Pour des éléments qui transmettent l’impureté sous une tente et qui sont divisés en plusieurs fragments, Rabbi Dosa ben Harkinas déclare purs certains assemblages tandis que les sages les déclarent impurs. La Mishnah examine plusieurs combinaisons de demi-volumes d’une olive provenant d’un cadavre ou d’une carcasse et plusieurs modes de contact, portage ou couverture. Rabbi Meïr élargit encore le désaccord à un cas où deux fragments sont couverts par un autre objet. Règle générale formulée ici : lorsque les éléments relèvent d’un même type de transmission de l’impureté, ils peuvent s’additionner ; lorsqu’ils relèvent de catégories différentes, ils ne s’additionnent pas.
Mishnah · Nezikin · Eduyot
Mishnah Eduyot — chapitre 3
Texte hébreu et traduction française originale, unité par unité.
Provenance : texte hébreu de la Mishnah via Wikisource hébraïque, copie figée le 19 septembre 2026. Aucune traduction moderne n’a servi de pivot.
Un aliment fragmenté ne s’additionne pas selon Rabbi Dosa ben Harkinas ; les sages disent qu’il s’additionne. Rabbi Dosa permet de transférer la sainteté de la seconde dîme sur une pièce non frappée ; les sages l’interdisent. Il permet aussi d’immerger seulement les mains pour l’eau lustrale ; les sages disent que si les mains sont devenues impures, le corps entier est considéré impur dans ce contexte.
Rabbi Dosa permet aux non-prêtres de consommer l’intérieur d’une pastèque et les déchets de légumes de terouma ; les sages l’interdisent.
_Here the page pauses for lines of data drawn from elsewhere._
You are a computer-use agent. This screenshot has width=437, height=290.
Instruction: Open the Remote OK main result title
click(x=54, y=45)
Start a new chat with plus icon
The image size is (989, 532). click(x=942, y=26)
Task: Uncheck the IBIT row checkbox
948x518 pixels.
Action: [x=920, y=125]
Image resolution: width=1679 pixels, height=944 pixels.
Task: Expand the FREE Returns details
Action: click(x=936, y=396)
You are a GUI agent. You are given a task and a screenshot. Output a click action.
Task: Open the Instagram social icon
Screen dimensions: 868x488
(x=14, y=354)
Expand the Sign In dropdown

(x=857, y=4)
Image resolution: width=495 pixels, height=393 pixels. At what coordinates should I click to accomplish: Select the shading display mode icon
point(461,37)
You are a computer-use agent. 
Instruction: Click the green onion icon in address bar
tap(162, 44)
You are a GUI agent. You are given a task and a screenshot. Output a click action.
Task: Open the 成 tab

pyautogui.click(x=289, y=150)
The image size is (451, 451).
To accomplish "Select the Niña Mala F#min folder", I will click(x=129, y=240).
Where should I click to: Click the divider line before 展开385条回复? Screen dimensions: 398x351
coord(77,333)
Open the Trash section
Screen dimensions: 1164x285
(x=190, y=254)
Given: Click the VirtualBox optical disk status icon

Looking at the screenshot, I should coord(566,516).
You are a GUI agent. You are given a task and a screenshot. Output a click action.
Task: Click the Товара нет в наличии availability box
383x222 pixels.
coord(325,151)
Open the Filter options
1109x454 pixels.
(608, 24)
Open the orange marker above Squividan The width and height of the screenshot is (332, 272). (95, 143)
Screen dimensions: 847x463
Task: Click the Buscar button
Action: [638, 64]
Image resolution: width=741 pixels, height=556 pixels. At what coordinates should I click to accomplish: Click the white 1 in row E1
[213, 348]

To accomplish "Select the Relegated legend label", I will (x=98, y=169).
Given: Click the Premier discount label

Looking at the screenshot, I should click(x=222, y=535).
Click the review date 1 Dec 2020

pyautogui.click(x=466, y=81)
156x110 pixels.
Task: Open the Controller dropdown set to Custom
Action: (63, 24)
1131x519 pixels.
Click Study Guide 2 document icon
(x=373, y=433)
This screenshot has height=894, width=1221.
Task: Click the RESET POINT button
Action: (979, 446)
Pour le premier prélèvement de laine, Rabbi Dosa exige cinq brebis tondant chacune un maneh et demi ; les sages rendent cinq brebis quelconques suffisantes.
Rabbi Dosa dit que toutes les nattes dites hatsolot sont impures par contact avec un mort ; les sages les considèrent susceptibles de l’impureté de pression. Il déclare purs tous les objets tressés sauf ceux de Galgilon ; les sages les déclarent tous impurs sauf ceux des marchands de laine.
Une fronde dont la poche est tissée est susceptible d’impureté. Si la poche est de cuir, Rabbi Dosa ben Harkinas la déclare pure et les sages impure. Si la boucle pour le doigt est rompue, elle devient pure ; si le compartiment pour le projectile subsiste, elle demeure impure.
Une femme revenue de captivité qui dit elle-même « J’ai été captive mais je suis restée pure » peut continuer à manger la terouma selon Rabbi Dosa ; les sages distinguent. Lorsque son propre récit est la seule source de l’interdiction, sa parole peut aussi la lever ; mais si des témoins établissent la captivité et qu’elle seule affirme sa pureté, elle ne mange pas la terouma.
Rabbi Yehoshoua déclare impurs quatre cas de doute, tandis que les sages les déclarent purs : une personne impure immobile et une pure en mouvement, ou l’inverse ; l’impureté dans le domaine privé et la pureté dans le domaine public, ou l’inverse. Dans ces configurations, on ignore s’il y eut contact, couverture ou déplacement : Rabbi Yehoshoua rend impur, les sages pur.
Rabbi Tsadoq déclare impurs trois objets que les sages déclarent purs : le clou du changeur, le coffre des broyeurs de céréales et le clou d’un cadran solaire en pierre.
Rabban Gamliel déclare impurs quatre objets que les sages déclarent purs : le couvercle métallique d’un panier domestique, un accessoire suspendu des grattoirs, les ébauches d’ustensiles métalliques et une tablette divisée en deux. Les sages reconnaissent toutefois que si la tablette est divisée en une grande et une petite partie, la grande reste impure et la petite est pure.
Rabban Gamliel était strict sur trois points conformément à Beit Shammaï : on ne prépare pas l’eau chaude le jour de fête pour le shabbat, on ne redresse pas une lampe le jour de fête, et on ne cuit pas de gros pains mais seulement des galettes. Il disait que dans la maison de son père on ne faisait que des galettes ; les sages répondirent que sa famille s’imposait cette rigueur à elle-même tandis qu’elle permettait au reste d’Israël de cuire de gros pains.
Rabban Gamliel rapportait aussi trois pratiques plus souples : balayer entre les lits, déposer des parfums à brûler le jour de fête et préparer un chevreau entier rôti les nuits de Pessa’h. Les sages les interdisent.
Rabbi Éléazar ben Azaria permet trois choses que les sages interdisent : qu’une vache sorte avec une courroie entre ses cornes, étriller un animal le jour de fête et moudre le poivre dans son moulin propre. Rabbi Yehouda interdit l’étrillage qui peut blesser mais permet un brossage moins agressif ; les sages interdisent les deux.